Peter’s original vision of a large sheet crowded with creatures becomes a vision of God’s dream for a world where all of God’s creation lives together in love. God was saying to Peter, look, if all these creatures can live peaceably together in a large sheet, surely you can go eat with Gentiles – they won’t bite.
In today’s second reading from Revelation, it is a large city that descends from heaven. This is a vision of God’s kingdom coming to us, a world where crying and death and pain will be no more. A world where life-giving water flows from a spring, freely available to those who thirst. This, too, is God’s dream for us.

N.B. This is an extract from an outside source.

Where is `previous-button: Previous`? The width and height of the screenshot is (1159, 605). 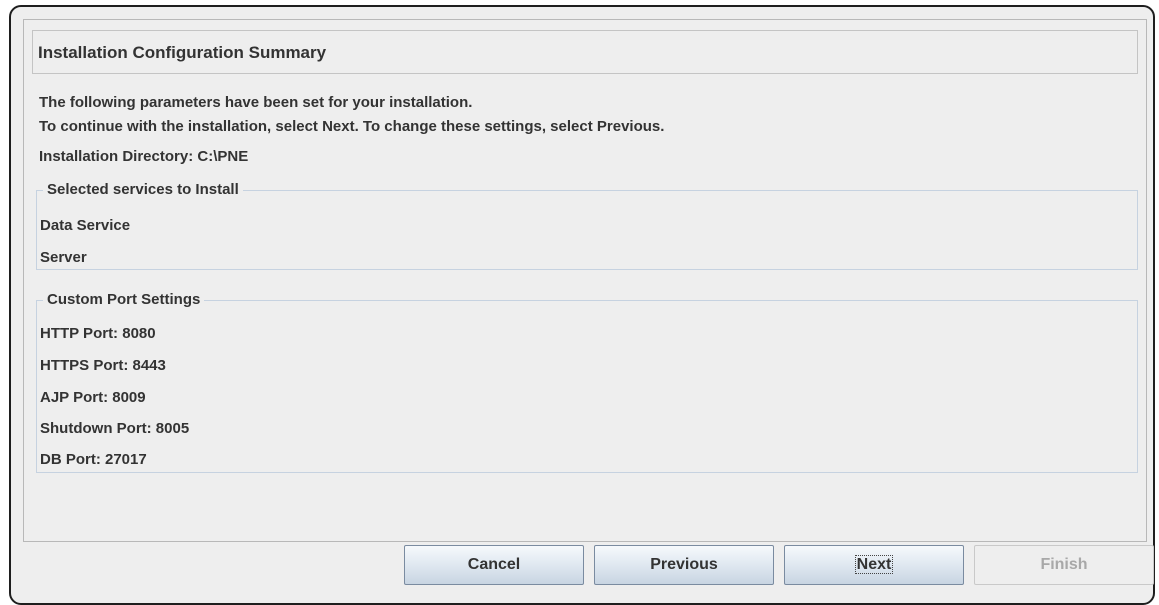 previous-button: Previous is located at coordinates (684, 565).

As Verna Dozier notes in her book, “The Dream of God”, this dream is always something we are living into. It is never something we achieve, because, as Dozier writes, “Human beings were not created good, perfect, programmed. Human beings were created free.”
We have always had the choice to respond as God wanted us to – to not eat the apple in the Garden of Eden, to worship no other gods - or to go another way. We try something, we choose badly, we find ourselves distanced from God, we repent, we’re forgiven and we do it all again. That’s the way God made us.
Lately it has felt as though this dream of God is slipping away from us, becoming harder for us to see. Programs and policies we created to serve the poor, the frail, the elderly, the hungry, the homeless, the immigrant and the sick are being shut down with a reckless abandon that is shocking, even to those of us who have witnessed other cruel periods in American politics.
The words used to justify this dismemberment of our social infrastructure are themselves the cruelest, most hate-filled, most vindictive language most of us have heard from a elected leader in our lifetimes.
They echo the words that were used to justify the enslavement of Black people, the internment of Japanese Americans after Pearl Harbor and the expulsion of those of Chinese ancestry when they were no longer needed to build our railroads.
These words and actions have no place in the dream God has for us. We are, perhaps, fortunate that many of these words were written on documents that can be revoked and burned, though they will have a lasting impact on all of us.
This week we heard that the Episcopal Migration Ministries, the organization that leads the Episcopal Church’s refugee resettlement ministry, was told that it must resettle white Afrikaners with the federal funds it receives, while refugees from the rest of the world are denied entry.
Our Presiding Bishop, Sean Rowe, announced that the Episcopal Migration Ministries has refused to participate in the federal grant program for refugee resettlement under those conditions, an action supported by the Archbishop of Cape Town, South Africa.
In rejecting this administration’s insistence on aiding a group of white South Africans who have lost the privileges they enjoyed under apartheid while refusing aid to those fleeing war and persecution elsewhere in the world, the Presiding Bishop invoked some of the language we heard in today’s readings:
“As Christians, we must be guided not by political vagaries, but by the sure and certain knowledge that the kingdom of God is revealed to us in the struggles of those on the margins. Jesus tells us to care for the poor and vulnerable as we would care for him, and we must follow that command.”
Friends, our faith will bring us through this time as it has brought us through other troubled times. We will continue to live and to love our way into this dream God has for us each day. And yes, we will falter and fall and fail and we will try again.
We are building that dream of God as we look to the new ministries our kitchen will enable for us, as we reflect on how we can live into our commitment to sanctuary, as we strengthen our relationships with our trans and queer siblings. And most of all, we do that by showing our love for each other and for the strangers among us.
May we always walk in love as Christ loved us. Amen.